The factor downstream of Sirt1/2, which promotes oligodendrocytic fate decisions, remains to be identified. Previous work has linked Sirt1 activity to Hes1 (Hisahara et al, 2008), Hes5 (Hisahara et al, 2008), and Mash1 expression (Prozorovski et al, 2008; Zhang et al, 2011). Given the importance of Hes5 in inhibiting oligodendrocyte differentiation (Liu et al, 2006), it will be of great importance to investigate the roles of these factors downstream of Nampt. Our results reveal that ablation of Nampt specifically reduced the proportion of NSPC-generated Pdgfrα+ OPCs as well as the transcription of Pdgfrα, Sox10, and Nkx2.2, but upregulated the expression of p21. One main regulator of these factors is the basic helix-loop-helix transcription factor Olig2 (Takebayashi et al, 2002; Zhou & Anderson, 2002; Ligon et al, 2007; Wegner, 2008). Olig2 is expressed in almost all (95–97%) of neurosphere cells and is necessary and sufficient to specify OPCs from the SVZ (Hack et al, 2004, 2005; Menn et al, 2006).
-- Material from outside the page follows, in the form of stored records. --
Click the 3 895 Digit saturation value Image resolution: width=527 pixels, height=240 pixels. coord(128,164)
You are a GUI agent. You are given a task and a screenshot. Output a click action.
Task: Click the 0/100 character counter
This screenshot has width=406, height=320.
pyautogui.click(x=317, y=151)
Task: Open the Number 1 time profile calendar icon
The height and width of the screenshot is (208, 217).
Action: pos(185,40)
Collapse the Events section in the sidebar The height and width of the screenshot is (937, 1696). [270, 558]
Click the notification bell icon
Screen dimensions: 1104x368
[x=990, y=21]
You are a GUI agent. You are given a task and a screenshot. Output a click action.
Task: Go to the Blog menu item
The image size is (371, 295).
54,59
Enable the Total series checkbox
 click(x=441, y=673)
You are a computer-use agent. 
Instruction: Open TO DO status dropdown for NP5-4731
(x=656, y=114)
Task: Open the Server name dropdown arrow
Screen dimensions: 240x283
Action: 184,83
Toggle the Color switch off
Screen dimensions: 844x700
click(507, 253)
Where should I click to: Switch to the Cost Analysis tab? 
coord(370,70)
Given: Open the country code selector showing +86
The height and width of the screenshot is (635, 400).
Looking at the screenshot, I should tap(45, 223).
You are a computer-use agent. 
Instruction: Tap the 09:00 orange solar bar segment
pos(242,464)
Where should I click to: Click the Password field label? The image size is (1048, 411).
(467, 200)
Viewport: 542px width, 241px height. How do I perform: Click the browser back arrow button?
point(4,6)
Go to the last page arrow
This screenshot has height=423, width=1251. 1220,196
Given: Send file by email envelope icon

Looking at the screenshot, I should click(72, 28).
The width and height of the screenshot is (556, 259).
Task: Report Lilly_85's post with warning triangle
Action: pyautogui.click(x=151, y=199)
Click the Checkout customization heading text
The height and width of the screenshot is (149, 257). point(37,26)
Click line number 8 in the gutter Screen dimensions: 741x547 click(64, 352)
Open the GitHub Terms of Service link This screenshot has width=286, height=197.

Intriguingly, the number of Olig2+ cells in the SVZ decreases with age (Bouab et al, 2011). Recent work has shown that Olig2 competes with p53 for binding to an important coregulator that regulates p53 acetylation (Mehta et al, 2011; Sun et al, 2011). As Sirt1 and Sirt2 can deacetylate p53 (Polager & Ginsberg, 2009; van Leeuwen et al, 2013), it will be interesting to investigate the NAD+ dependence of Olig2 activity.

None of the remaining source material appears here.